### Travail demandé
a. Relevez tous les noms de personnes qui figurent dans le texte sur Michelle Naismith, en-tête compris.
b. Poursuivez le texte sur Michelle Naismith après sa dernière phrase.

### Texte extrait
<<<<
Feel the Hollow - Patrice Joly
Patrice Joly, program of exhibition « Feel the Hollow ».
Musée des Beaux Arts, Nantes, 2007.

Michelle Naismith n’est pas née à Nantes comme tout le monde mais ce léger défaut dans son cv n’est pas rhédibitoire pour la rendre plus apte que n’importe quel habitant de la Cité des ducs à incarner un certain esprit que l’on croyait définitivement disparu depuis que la métropole de l’ouest se surprend à jouer à l’Eurocité. Qu’on en juge par ses productions Made in Nantes, il s’en dégage un esprit à la fois nonchalant et nostalgique, une douceur toute fluviale que dissimule à peine une propension certaine à la satyre gentille teinté de nonsense très british. Michelle Naismith est une fabuliste, elle élabore dans ses courtes vidéos aux scénarios syncopés et faussement à la traine de petits contes modernes qui dessinent les itinéraires incertains et tangents de ses personnages improbables et difficilement identifiables, avec en toile de fond une critique grinçante de la mondanité (entendu comme être au monde) : ses héros sont la plupart du temps des antihéros apathiques et souffreteux, navigant résolument hors des zones d’une normalité acceptable, comme suspendus dans les eaux de la non décision, hésitant entre les deux cotés du miroir. Comme si la réalité les décevaient, éternellement soumise aux impératifs d’une positivité triomphante et que la rêverie peinait à emporter l’intégralité de leurs acquiescements. Ses décors sont ceux d’un quotidien gangréné par la désillusion et le désir de fuite vers le merveilleux. Un peu comme si le grotesque d’un Gombrowics venait irradier la gravité d’un Dostoïevski.
>>>>
### Contenu des données
<<<<
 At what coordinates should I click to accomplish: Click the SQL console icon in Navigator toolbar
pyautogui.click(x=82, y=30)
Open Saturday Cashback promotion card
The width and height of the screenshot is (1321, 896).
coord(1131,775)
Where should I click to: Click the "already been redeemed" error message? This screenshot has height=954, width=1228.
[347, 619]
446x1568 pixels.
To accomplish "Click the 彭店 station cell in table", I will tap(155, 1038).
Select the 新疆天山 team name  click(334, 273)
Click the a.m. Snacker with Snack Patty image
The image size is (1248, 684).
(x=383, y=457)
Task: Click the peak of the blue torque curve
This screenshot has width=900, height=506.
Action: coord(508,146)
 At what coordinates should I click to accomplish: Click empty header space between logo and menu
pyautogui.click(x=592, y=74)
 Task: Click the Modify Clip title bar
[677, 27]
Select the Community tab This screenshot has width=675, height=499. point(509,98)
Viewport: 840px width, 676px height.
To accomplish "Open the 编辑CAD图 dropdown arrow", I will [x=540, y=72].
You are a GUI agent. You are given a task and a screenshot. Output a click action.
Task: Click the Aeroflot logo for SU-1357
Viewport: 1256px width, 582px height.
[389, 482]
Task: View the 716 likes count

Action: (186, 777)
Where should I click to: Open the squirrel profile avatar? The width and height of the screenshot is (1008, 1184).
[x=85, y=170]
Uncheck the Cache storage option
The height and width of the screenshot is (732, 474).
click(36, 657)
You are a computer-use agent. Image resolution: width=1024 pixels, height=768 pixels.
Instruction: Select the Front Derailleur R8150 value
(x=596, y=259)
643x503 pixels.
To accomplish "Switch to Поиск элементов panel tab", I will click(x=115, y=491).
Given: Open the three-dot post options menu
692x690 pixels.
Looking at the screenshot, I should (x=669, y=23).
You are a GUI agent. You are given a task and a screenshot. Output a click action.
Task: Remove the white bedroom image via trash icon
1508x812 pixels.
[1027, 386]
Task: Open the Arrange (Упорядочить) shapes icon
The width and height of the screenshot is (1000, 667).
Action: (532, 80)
>>>>
### Corrigé de l'exercice
a. Patrice Joly, Michelle Naismith, Gombrowics, Dostoïevski

b.
De fait, l’ineffable mélancolie qui se dégage de ses films réfère à un sentiment d’inaboutissement insurmontable que parvient difficilement à tempérer l’usage thérapeutique d’une dérive toute sentimentale.
Les docteurs/gourous qui reviennent régulièrement dans ses films et autour desquels s’organise le récit sont des personnages à contre temps, sommés de résoudre les problèmes existenciels de leur patients/adorateurs mais se perdant dans les limbes d’une pratique loufoque où affleure le mysticisme et les traitements occultes : drôles de médecins qui se laissent aller à la contemplation d’un brillant démesuré jusqu’à ce que le contact de ce dernier ne les ramène à une réalité contendante : c’est que pour soigner le blues, il n’existe de remède infaillible et que la fréquentation de ces patients atteints de vague à l’âme est désespérement contagieuse.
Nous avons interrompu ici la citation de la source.